### EXERCISE OBJECTIVE
Reproduce word for word the part of the circle of competence text below that starts at the words "When you feel" and ends after "that isn't so.".

### DOCUMENT PASSAGE
━━━━━━━━━━━━━━━━

Mental Model

Circle of Competence

Knowing the boundaries of what you actually understand - and being honest about where those boundaries lie.

Also known as: know what you know, staying in your lane

What it means

The circle of competence is a mental model popularised by Warren Buffett and Charlie Munger that describes the range of topics and domains in which you have genuine, deep understanding. Inside the circle, you can make good decisions based on real knowledge. Outside it, you’re operating on surface impressions, borrowed opinions, and overconfidence.

The model’s value isn’t in having a large circle - it’s in knowing where the edges are. Everyone’s circle has limits. The physicist may know nothing about nutrition. The brilliant surgeon may be a terrible investor. The experienced teacher may have no insight into geopolitics. That’s fine. What’s dangerous is wandering outside your circle without realising you’ve crossed the boundary.

Buffett built one of the most successful investment careers in history by ruthlessly refusing to invest in things he didn’t understand. During the dotcom boom, he was mocked for avoiding technology stocks. He didn’t claim technology was bad - he simply said it was outside his circle of competence. When the bubble burst, his restraint looked less like ignorance and more like wisdom.

In the real world

The pandemic demonstrated the circle of competence at every level. Epidemiologists spoke confidently about disease transmission but acknowledged uncertainty about economic effects. Economists modelled the impact of lockdowns but knew they weren’t qualified to assess viral risk. The problems emerged when people spoke with confidence outside their circles - when politicians overrode scientific advice based on gut feeling, or when virologists made sweeping economic recommendations.

In workplaces, the circle of competence explains why the best leaders hire for gaps rather than echoes. A CEO who recognises their circle doesn’t include technology, or finance, or operations, and hires people whose circles do, builds a much stronger organisation than one who assumes their competence extends everywhere their authority does.

In everyday life, the circle of competence is the difference between “I’ve researched this thoroughly and here’s what I’ve found” and “I saw a documentary about this once and here’s what I think.” Social media actively encourages people to opine outside their circles - the retweet button doesn’t ask for credentials. The result is a public discourse in which confident ignorance is indistinguishable from informed opinion, and often louder.

How to spot it

When you feel equally confident about topics you've studied for years and topics you encountered last week, your circle of competence has become invisible to you. The edges are the important part - knowing where your real understanding ends and your confident guessing begins.

The thought to hold onto

It's not what you don't know that gets you into trouble. It's what you think you know that isn't so.

━━━━━━━━━━━━━━━━

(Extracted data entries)
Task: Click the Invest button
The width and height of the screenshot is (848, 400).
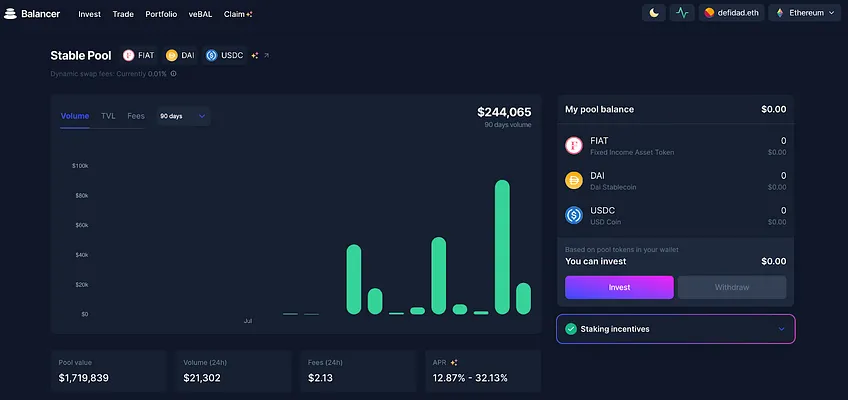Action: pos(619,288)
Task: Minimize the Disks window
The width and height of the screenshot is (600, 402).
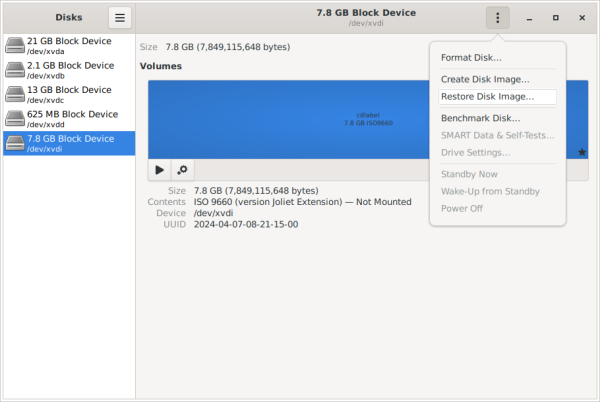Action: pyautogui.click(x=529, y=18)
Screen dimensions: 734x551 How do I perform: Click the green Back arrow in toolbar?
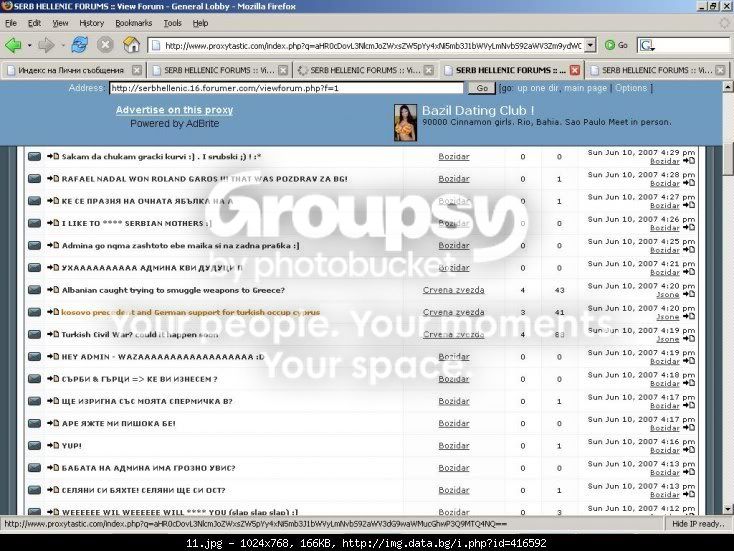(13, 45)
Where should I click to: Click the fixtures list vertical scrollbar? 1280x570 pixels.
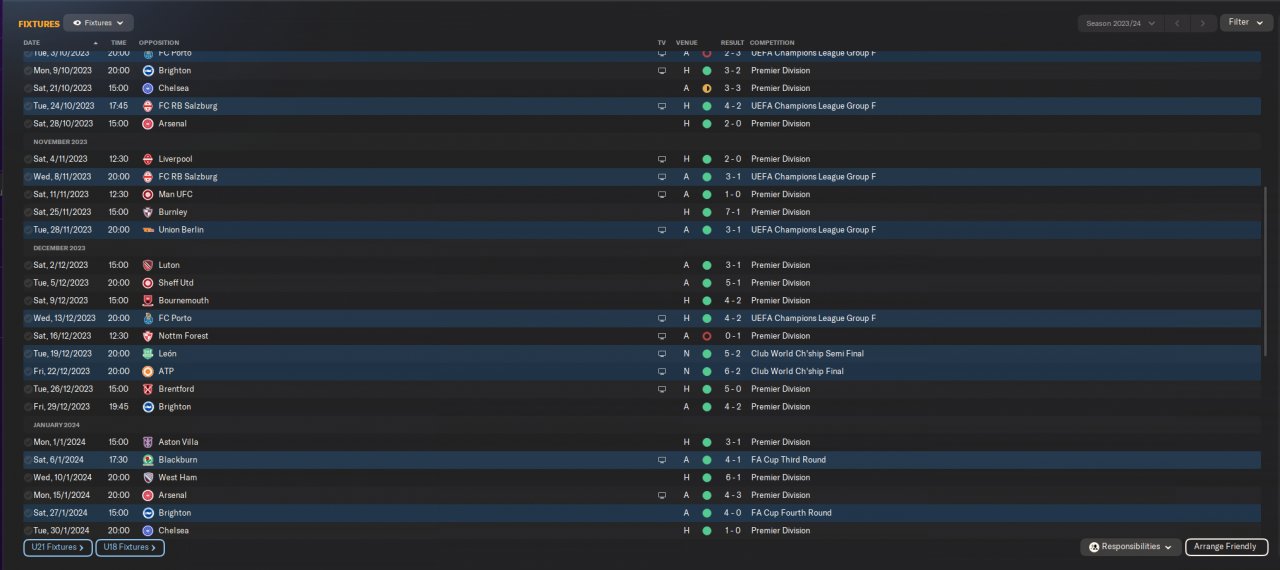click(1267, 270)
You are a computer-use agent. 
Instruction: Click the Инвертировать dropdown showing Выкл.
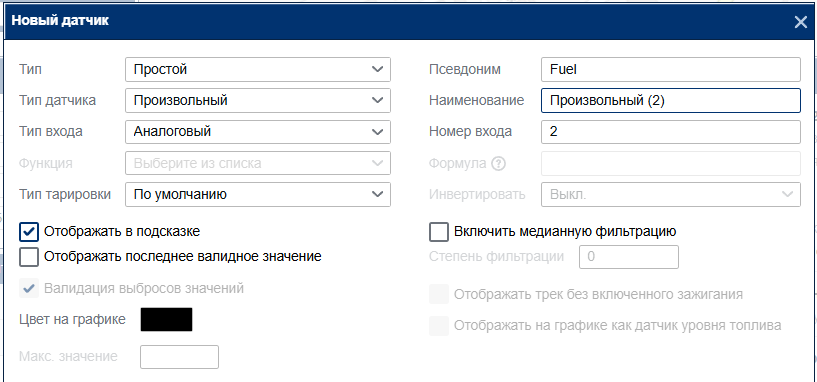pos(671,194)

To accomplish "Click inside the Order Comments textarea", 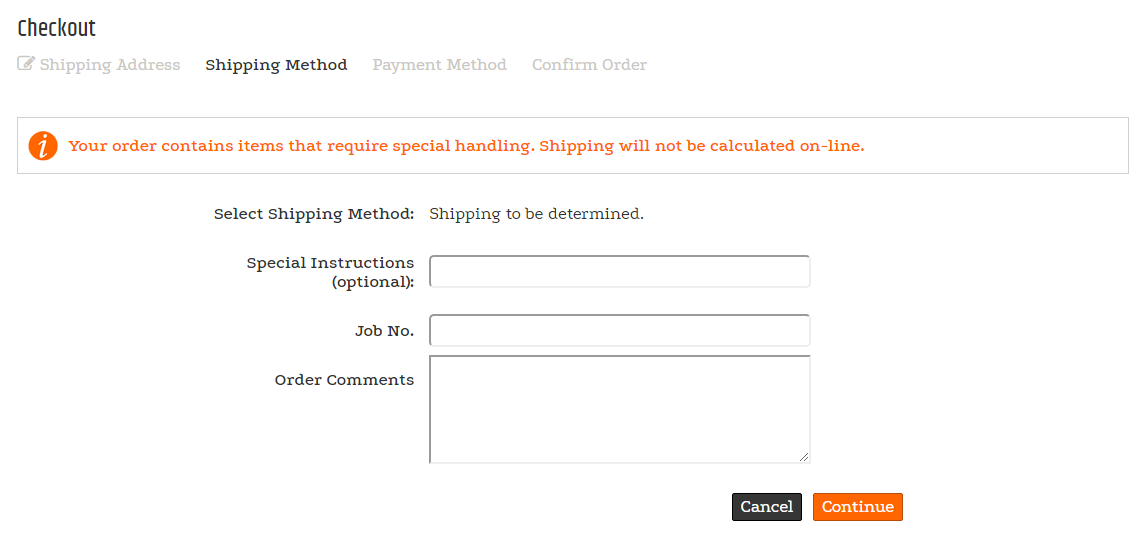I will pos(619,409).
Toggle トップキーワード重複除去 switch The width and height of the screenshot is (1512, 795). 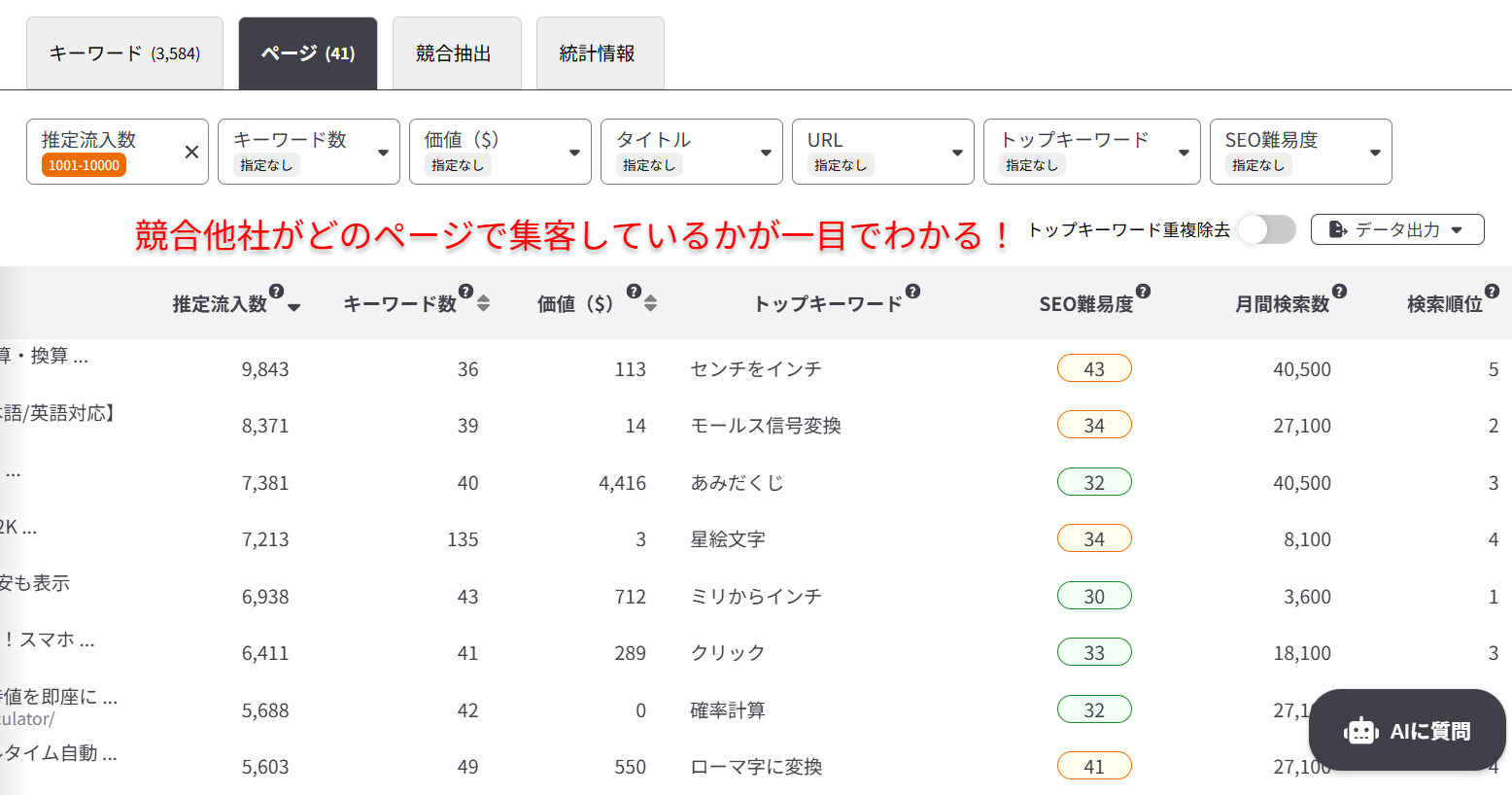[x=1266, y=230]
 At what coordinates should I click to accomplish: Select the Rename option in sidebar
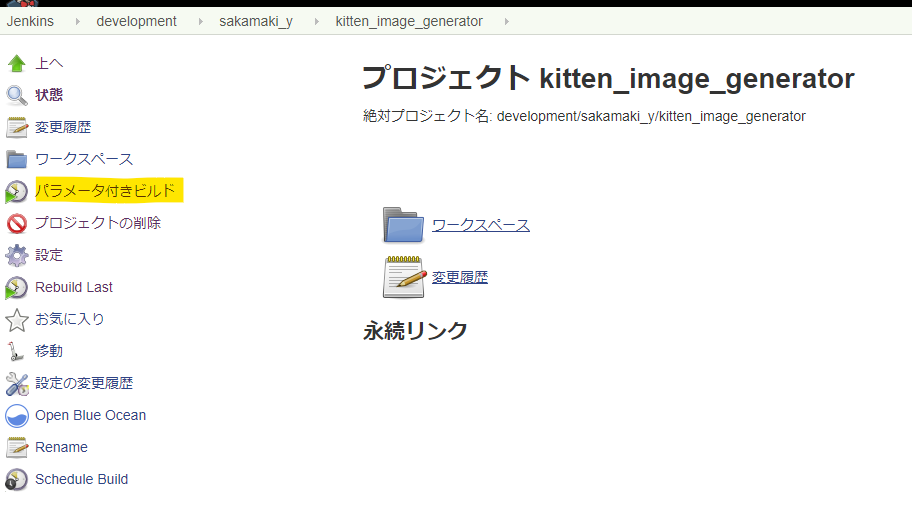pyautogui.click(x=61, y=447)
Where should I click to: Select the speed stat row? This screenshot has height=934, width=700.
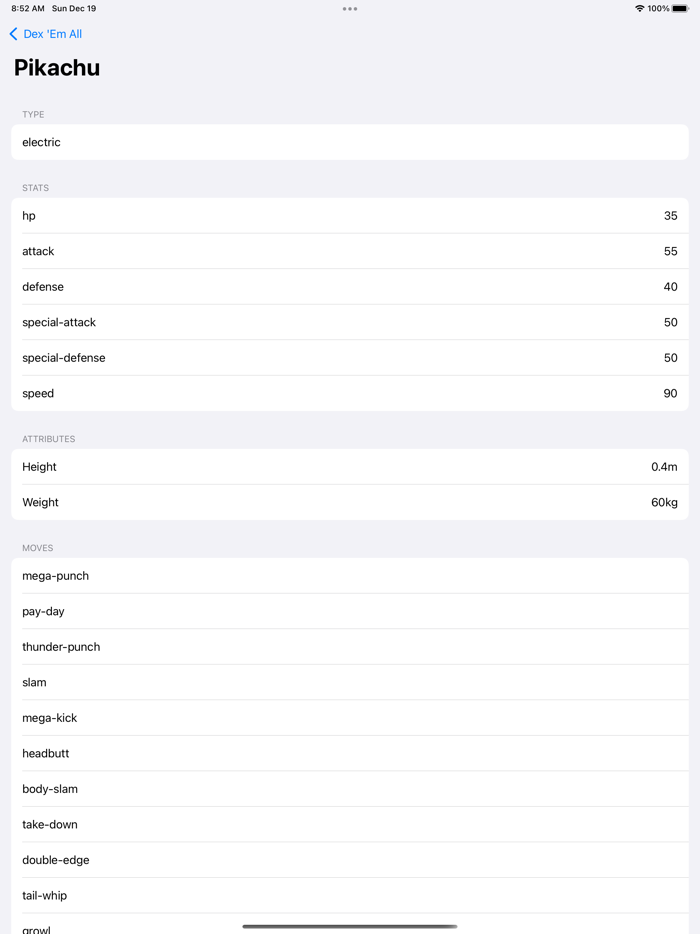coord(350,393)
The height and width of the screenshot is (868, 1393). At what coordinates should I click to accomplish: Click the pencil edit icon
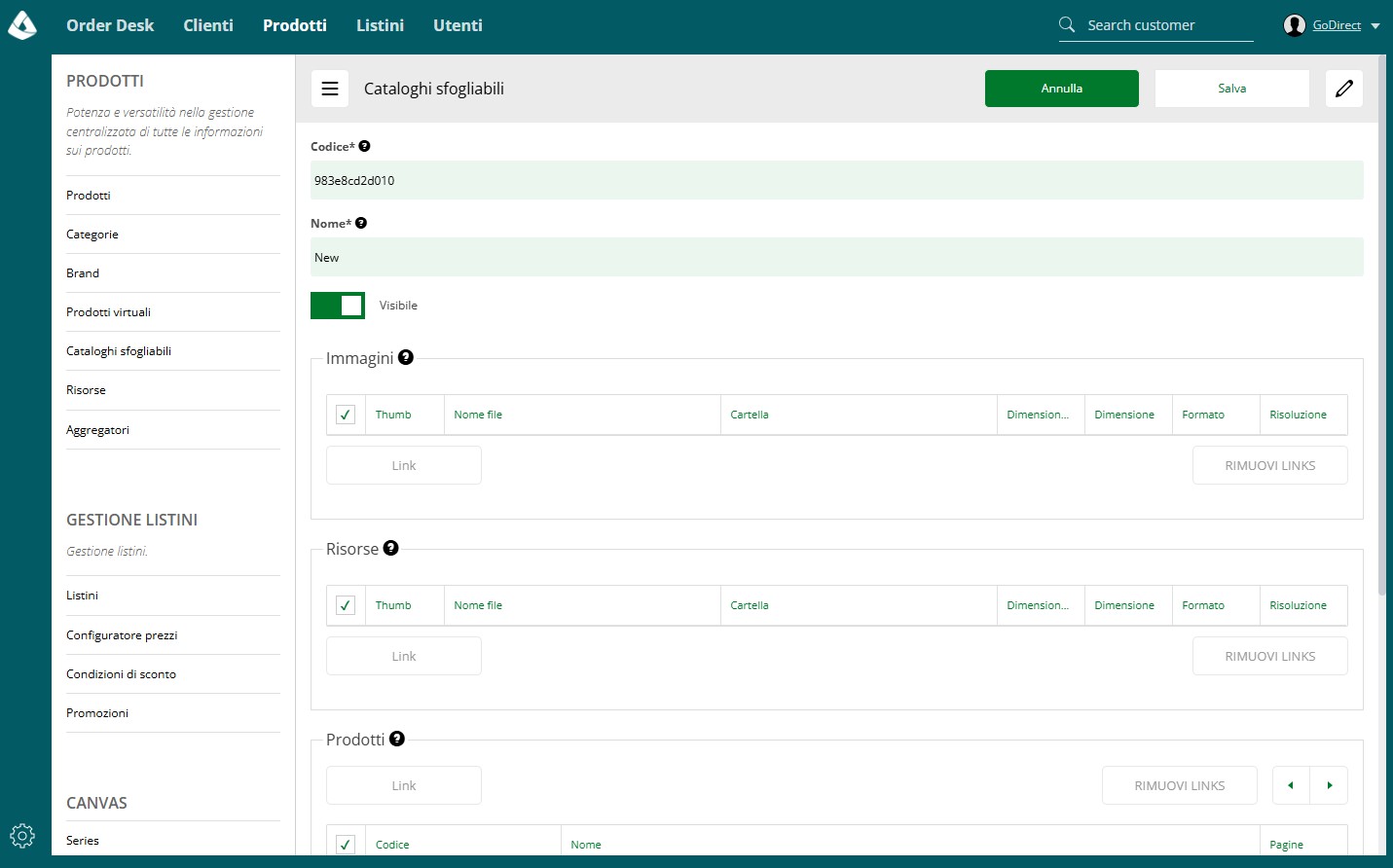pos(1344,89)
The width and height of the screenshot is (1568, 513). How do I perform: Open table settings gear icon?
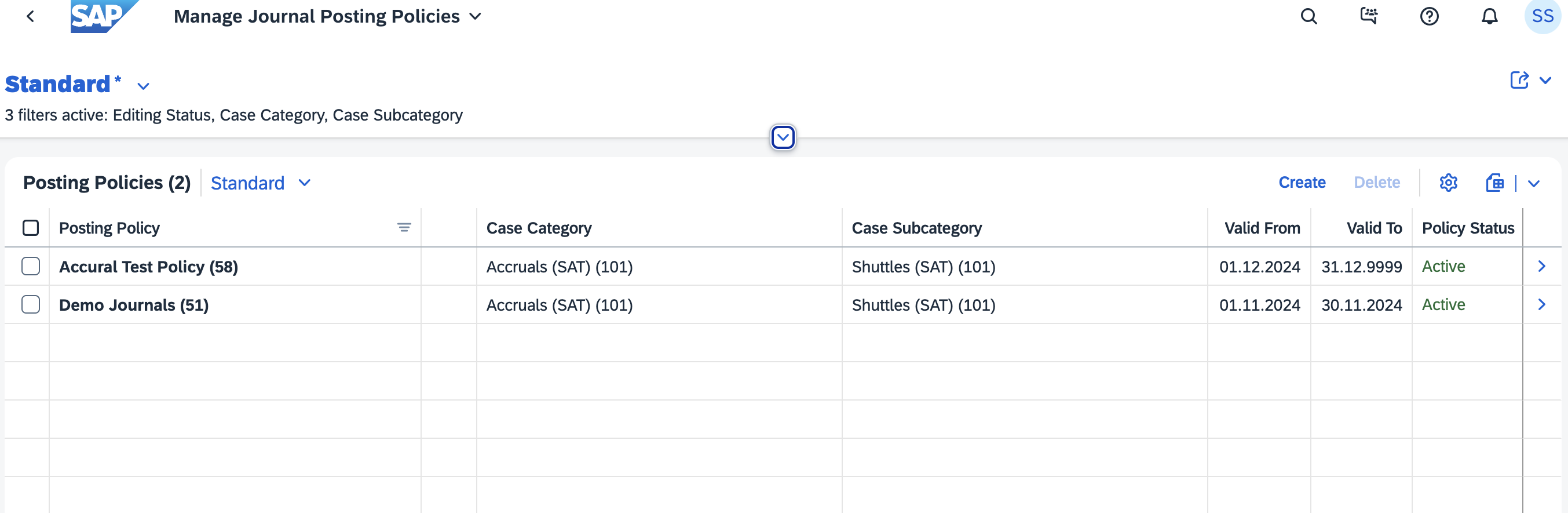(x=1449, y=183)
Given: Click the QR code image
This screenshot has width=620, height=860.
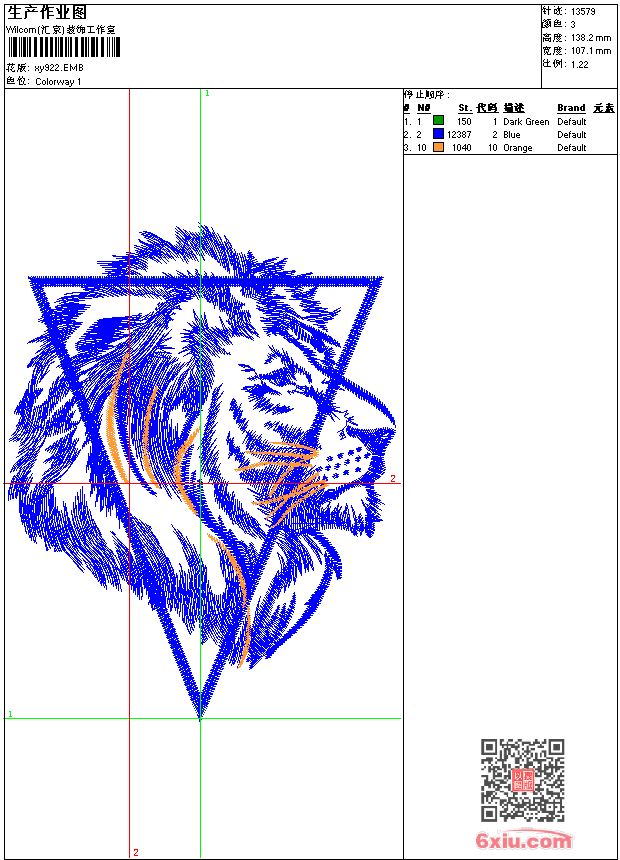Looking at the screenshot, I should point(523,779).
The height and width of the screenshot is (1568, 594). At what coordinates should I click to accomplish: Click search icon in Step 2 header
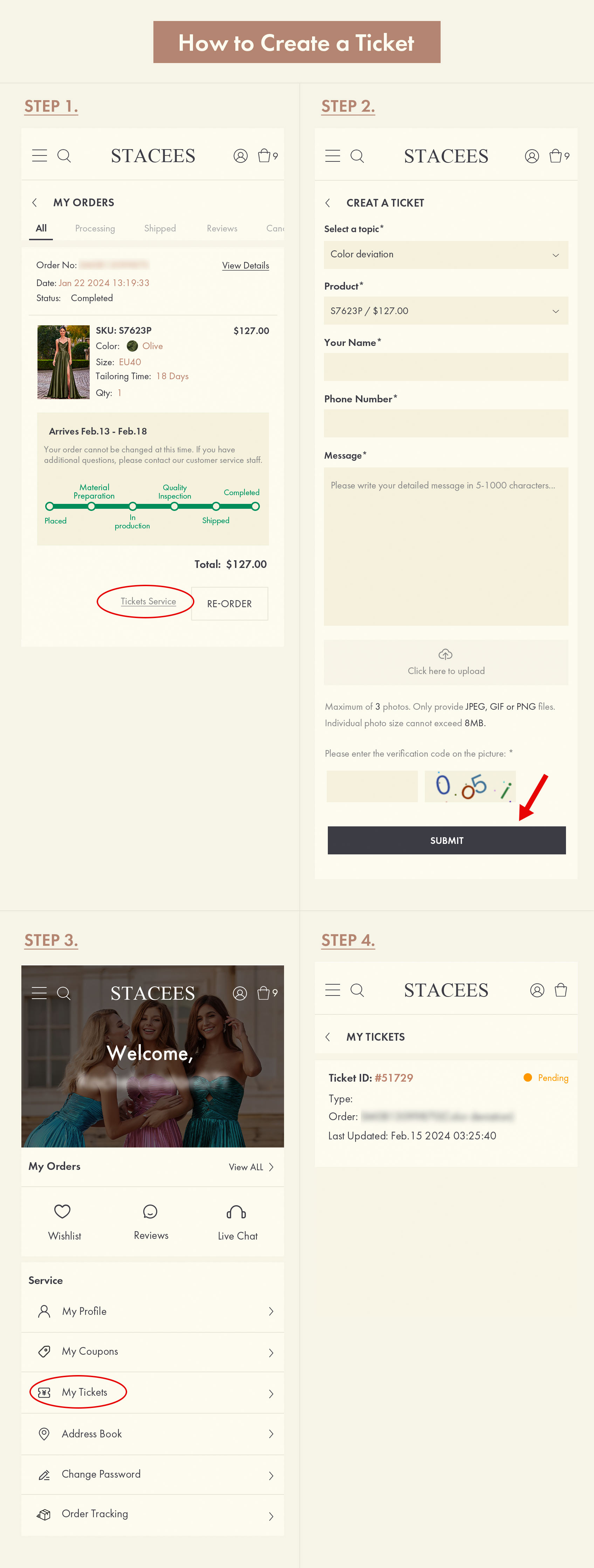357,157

━━━━━━━━━━━━━━━━

### THE ANSWER
When you feel equally confident about topics you've studied for years and topics you encountered last week, your circle of competence has become invisible to you. The edges are the important part - knowing where your real understanding ends and your confident guessing begins.

The thought to hold onto

It's not what you don't know that gets you into trouble. It's what you think you know that isn't so.